Die Notlage in Berlin, die Lindner nun zur Haushaltssperre hat greifen lassen, ist hausgemacht, weil die Ampel nicht gesetzes- und verfassungskonform gearbeitet hat. Und die Ampel, die erst vor zwei Jahren als selbsternannte "Fortschrittskoalition" startete, befindet sich nach der Hälfte der Legislaturperiode am Abgrund.

Zunächst muss sie in Ruhe klären, was jetzt zu tun ist. Natürlich: die Ausfälle kompensieren und schon finanzielle Vorsorge treffen für den Fall, dass sie noch eine schallende Ohrfeige vom Verfassungsgericht bekommt.

Aber woher das Geld nehmen, wenn nicht stehlen? Die Schuldenbremse aussetzen? Sie reformieren? Radikal sparen, also dabei im Sozial- und Klimaschutzbereich kürzen? Oder doch bei der Bundeswehr wieder ein wenig abspecken? Infrage käme natürlich auch eine Steuererhöhung, aber das wäre nicht nur ein finanzpolitischer Offenbarungseid, den die FDP ohnehin nicht mittragen würde.

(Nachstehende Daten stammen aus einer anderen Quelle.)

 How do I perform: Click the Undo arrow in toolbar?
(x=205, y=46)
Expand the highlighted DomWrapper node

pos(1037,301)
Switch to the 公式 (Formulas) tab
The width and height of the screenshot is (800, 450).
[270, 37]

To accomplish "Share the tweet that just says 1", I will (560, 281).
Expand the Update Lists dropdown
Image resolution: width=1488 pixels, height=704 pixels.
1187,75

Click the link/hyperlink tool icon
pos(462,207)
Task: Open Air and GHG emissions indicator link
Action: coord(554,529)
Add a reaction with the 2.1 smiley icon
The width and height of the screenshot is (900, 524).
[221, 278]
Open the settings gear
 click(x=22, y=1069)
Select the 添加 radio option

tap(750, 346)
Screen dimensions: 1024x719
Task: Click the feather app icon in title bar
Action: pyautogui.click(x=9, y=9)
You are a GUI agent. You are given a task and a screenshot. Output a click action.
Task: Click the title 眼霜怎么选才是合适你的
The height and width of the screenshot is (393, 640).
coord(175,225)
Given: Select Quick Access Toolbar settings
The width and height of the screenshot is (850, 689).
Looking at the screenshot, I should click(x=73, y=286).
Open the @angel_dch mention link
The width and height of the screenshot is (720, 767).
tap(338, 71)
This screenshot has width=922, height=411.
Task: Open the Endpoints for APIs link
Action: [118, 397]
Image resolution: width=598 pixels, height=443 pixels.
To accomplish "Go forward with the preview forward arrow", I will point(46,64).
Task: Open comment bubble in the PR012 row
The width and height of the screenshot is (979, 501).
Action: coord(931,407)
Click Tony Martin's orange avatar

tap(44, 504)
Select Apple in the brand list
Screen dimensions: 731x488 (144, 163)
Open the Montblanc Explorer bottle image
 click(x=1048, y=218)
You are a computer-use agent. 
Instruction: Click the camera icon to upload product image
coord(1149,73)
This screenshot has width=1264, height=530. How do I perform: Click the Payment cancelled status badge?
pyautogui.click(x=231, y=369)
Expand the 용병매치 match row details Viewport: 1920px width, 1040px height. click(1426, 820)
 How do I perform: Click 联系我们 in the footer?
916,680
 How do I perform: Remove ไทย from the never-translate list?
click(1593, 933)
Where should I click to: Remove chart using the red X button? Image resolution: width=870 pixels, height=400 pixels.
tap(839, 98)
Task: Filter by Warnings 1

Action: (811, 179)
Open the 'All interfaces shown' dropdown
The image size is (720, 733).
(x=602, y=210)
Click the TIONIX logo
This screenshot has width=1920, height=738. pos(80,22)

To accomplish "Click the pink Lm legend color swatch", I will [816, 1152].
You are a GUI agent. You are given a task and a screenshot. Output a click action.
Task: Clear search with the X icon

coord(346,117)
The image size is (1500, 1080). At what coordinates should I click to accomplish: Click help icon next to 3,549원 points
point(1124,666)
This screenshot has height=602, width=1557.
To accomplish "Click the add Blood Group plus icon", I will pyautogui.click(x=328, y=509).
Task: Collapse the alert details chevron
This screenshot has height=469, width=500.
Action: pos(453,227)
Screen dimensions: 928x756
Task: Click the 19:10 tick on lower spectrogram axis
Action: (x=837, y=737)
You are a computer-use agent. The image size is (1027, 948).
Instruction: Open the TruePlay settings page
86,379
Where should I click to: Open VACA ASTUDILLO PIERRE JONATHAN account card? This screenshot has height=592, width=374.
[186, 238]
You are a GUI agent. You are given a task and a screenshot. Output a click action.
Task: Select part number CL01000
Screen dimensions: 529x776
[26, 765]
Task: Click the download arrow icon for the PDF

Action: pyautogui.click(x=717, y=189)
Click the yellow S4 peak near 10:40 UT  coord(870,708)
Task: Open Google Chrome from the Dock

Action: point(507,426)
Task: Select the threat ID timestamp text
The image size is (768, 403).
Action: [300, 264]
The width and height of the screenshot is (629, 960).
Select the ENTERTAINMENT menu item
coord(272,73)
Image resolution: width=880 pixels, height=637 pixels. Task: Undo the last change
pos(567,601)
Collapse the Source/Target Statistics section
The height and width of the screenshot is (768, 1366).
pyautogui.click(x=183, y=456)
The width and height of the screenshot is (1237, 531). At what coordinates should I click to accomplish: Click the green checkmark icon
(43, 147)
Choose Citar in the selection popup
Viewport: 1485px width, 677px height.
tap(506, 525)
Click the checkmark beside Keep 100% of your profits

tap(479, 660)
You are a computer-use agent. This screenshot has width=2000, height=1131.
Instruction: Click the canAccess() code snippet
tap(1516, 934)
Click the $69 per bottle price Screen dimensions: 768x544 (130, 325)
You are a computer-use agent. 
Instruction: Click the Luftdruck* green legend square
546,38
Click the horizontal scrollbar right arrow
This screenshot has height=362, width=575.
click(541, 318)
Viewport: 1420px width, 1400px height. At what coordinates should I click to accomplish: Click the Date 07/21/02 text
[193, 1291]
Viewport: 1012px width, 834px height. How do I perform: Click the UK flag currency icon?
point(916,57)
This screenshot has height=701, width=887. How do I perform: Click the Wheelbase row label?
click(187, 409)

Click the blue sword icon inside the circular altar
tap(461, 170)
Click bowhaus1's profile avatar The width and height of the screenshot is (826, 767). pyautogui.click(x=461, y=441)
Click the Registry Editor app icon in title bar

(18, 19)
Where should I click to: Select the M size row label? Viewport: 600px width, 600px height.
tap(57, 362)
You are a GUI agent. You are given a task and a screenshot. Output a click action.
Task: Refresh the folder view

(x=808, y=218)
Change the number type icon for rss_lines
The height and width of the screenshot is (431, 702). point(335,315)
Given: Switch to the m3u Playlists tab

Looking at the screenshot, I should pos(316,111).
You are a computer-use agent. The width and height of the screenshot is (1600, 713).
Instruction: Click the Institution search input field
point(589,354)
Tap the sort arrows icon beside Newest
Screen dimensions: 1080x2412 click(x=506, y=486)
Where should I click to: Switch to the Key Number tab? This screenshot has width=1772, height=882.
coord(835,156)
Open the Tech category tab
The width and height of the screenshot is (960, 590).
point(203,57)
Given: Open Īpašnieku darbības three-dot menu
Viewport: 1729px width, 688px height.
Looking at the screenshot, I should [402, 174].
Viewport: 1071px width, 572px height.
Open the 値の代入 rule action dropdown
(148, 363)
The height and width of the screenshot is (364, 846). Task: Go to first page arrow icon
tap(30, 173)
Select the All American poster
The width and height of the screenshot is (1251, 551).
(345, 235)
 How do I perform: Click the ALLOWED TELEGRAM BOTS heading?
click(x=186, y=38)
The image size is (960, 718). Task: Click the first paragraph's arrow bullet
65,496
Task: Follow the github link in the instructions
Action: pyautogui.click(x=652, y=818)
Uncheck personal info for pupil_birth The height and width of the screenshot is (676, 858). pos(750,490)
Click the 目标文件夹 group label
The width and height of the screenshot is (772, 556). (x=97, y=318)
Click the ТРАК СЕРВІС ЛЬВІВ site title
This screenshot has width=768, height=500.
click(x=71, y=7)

Es ist ein Instrumentenkasten des Schreckens, der vor der Ampel liegt. Dennoch ist Eile geboten. Erstens befindet sich die Ampel mitten in den Beratungen für den Haushalt 2024, der muss wasserdicht aufgestellt sein. Zweitens müssen Bürgerinnen und Bürger so schnell wie möglich Klarheit darüber bekommen, was ihnen bevorsteht.

Zusätzlich wären vielleicht einige Meditationsstunden nicht schlecht. Habeck in seinem Frust meint nämlich, die Deutschen könnten sich bei der Union "bedanken", die habe ja Klage beim Verfassungsgericht erhoben.

Bei allem Verständnis für blanke Nerven und die Notlage: Diese Verdrehung der Tatsachen ist atemberaubend. Schließlich hat das Gericht die Trickserei der Ampel gestoppt. Solche Bemerkungen von Habeck braucht es nicht. Auf eine andere hingegen wartet man gespannt: die von Kanzler Olaf Scholz, wie das alles passieren konnte. (Birgit Baumann, 21.11.2023)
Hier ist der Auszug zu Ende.